Allison, do you have running water in the barn? What about a shower? Heating blanket?

I only ask because you are surely headed out to sleep there. :slapfloor:

Those goats are really nice. I love the babies,


----------



## kelebek (Oct 5, 2007)

*Re: Cross your fingers please*

Sweetgoats -

I have running water, electricity, oh and a 5th wheel that I can sleep in - right next to my goaties - LOL! Heck I could even pull it into the pen if I really wanted to! :ROFL: :ROFL: :ROFL:

I have not said ANYTHING to him yet, as I want to find out more about the registration. I think is what happened is she never received the registration from the original owner - which makes me wonder if I am going to have to pay for the papers from the original breeder before any can be registered. If that is the case, I am not going to take them. I don't need an unregistered Nigerian Buck or any more unregistered Nigerian does especially since I already want to keep some of Joe's babies!


----------



## capriola-nd (Jul 6, 2008)

*Re: Cross your fingers please*

Yeah, that sounds a little difficult. I never trust people to send papers, after what happened to us earlier this year. These people seemed really nice and sweet, we bought the doe, gave them our address, NO PAPERS! And it's been 6 months. I emailed and called. They said they were still working on it and apologized. . . . w/e. Never again. :roll: Only person I would really trust to send papers promptly is Anna, she's good about that.

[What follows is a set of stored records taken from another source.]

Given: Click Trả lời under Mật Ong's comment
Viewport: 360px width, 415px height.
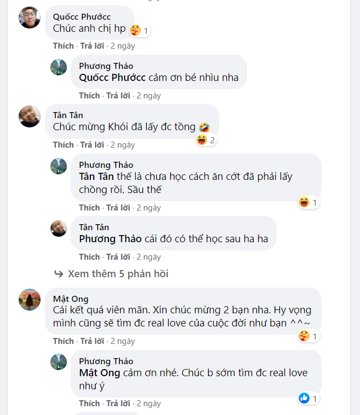Looking at the screenshot, I should coord(92,341).
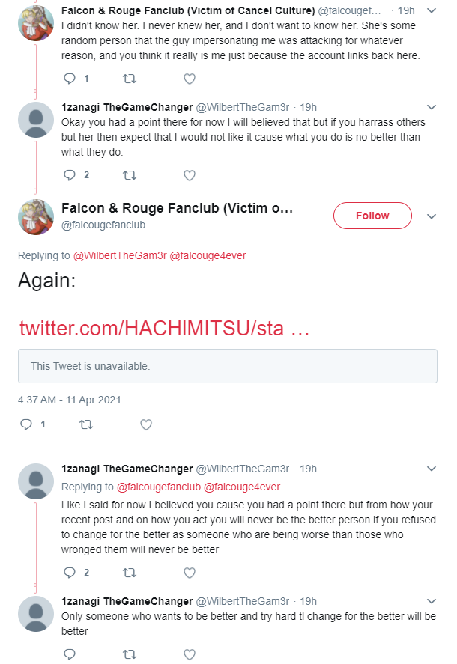Retweet the top Falcon & Rouge Fanclub tweet
Viewport: 457px width, 664px height.
130,79
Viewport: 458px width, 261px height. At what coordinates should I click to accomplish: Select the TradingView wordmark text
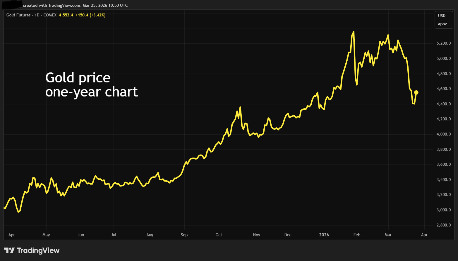38,250

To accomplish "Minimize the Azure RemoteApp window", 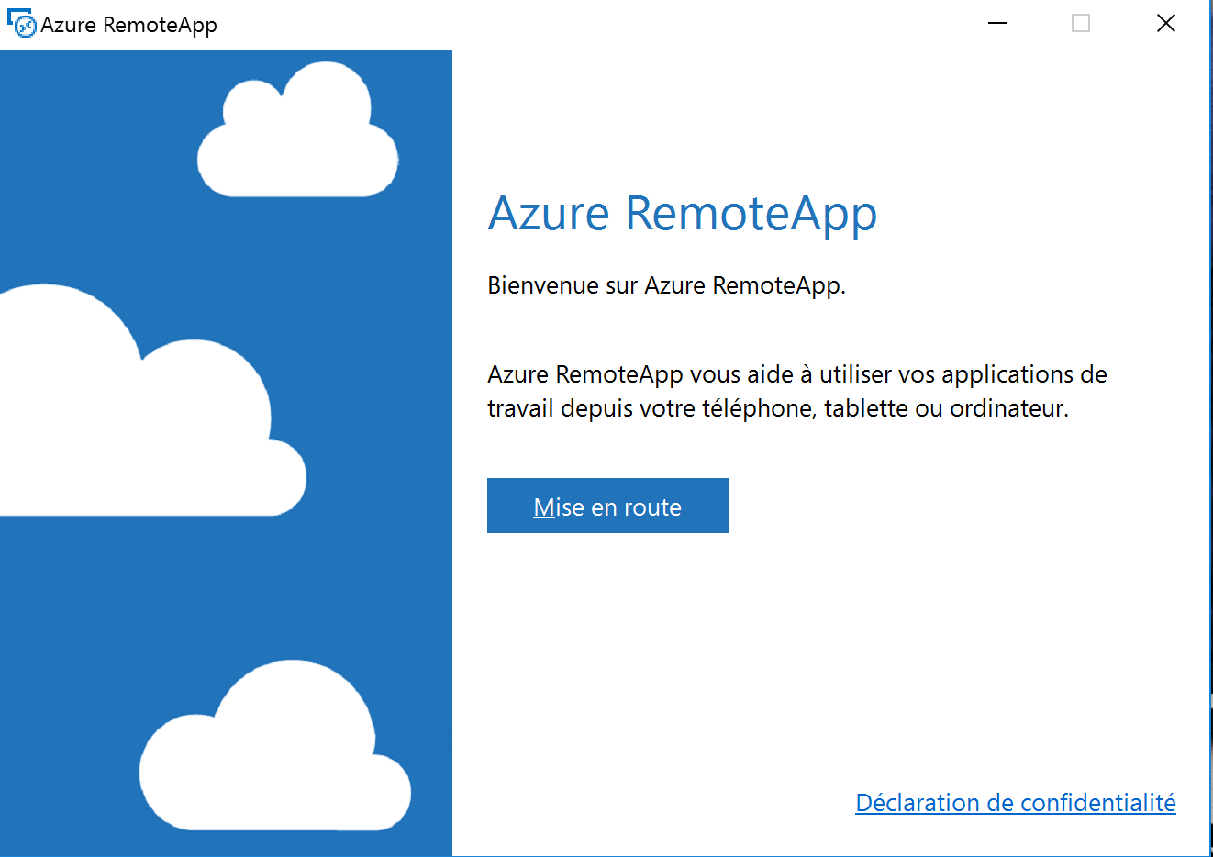I will click(997, 24).
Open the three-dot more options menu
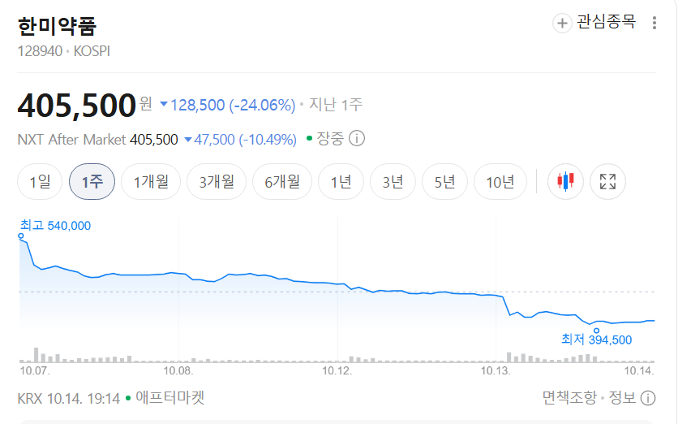 (654, 23)
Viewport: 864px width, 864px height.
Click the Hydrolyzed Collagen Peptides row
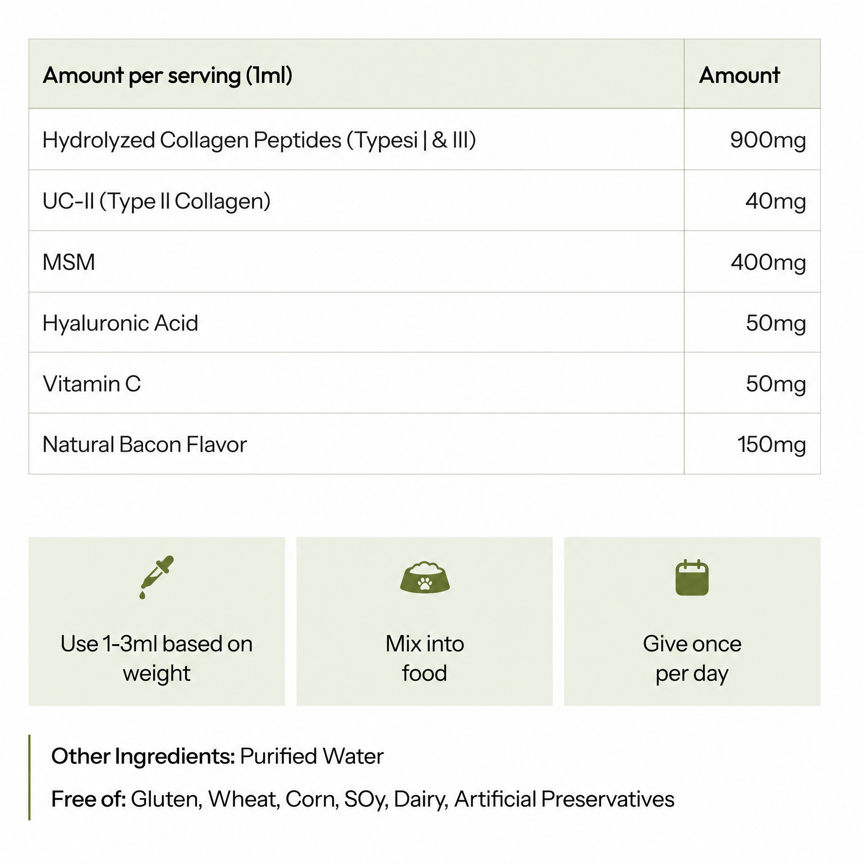click(424, 139)
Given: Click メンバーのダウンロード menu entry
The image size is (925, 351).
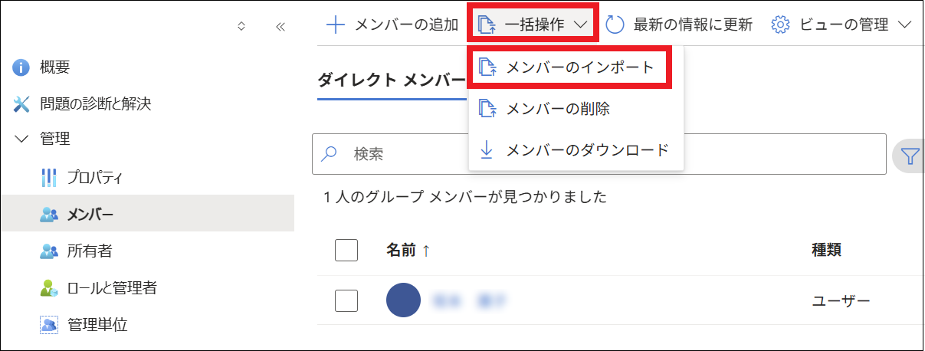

Anways, hope it works out for you to get them!


----------



## kelebek (Oct 5, 2007)

*Re: Cross your fingers please*

yah - I don't NEED any new goats -that is for sure - but the price I couldn't pass up if there is no additional fees for the papers. SO we will see!


----------



## Julie (Oct 6, 2007)

*Re: Cross your fingers please*

Oh wow, beautiful goats ... I especially love the babies !! All those spots !!
Fingers Crossed for ya !


----------



## liz (Oct 5, 2007)

*Re: Cross your fingers please*

Allison!!! Now if you do get these girls.....are you still going to keep "Dirt Babies" ??? Your hubby must be one heck of a man....mine isn't keen on me having as many as I have!! (9)


----------



## kelebek (Oct 5, 2007)

*Re: Cross your fingers please*

Ok - D-O-N-E~~ I am getting 5 new goaties AS LONG AS the test results come back clean.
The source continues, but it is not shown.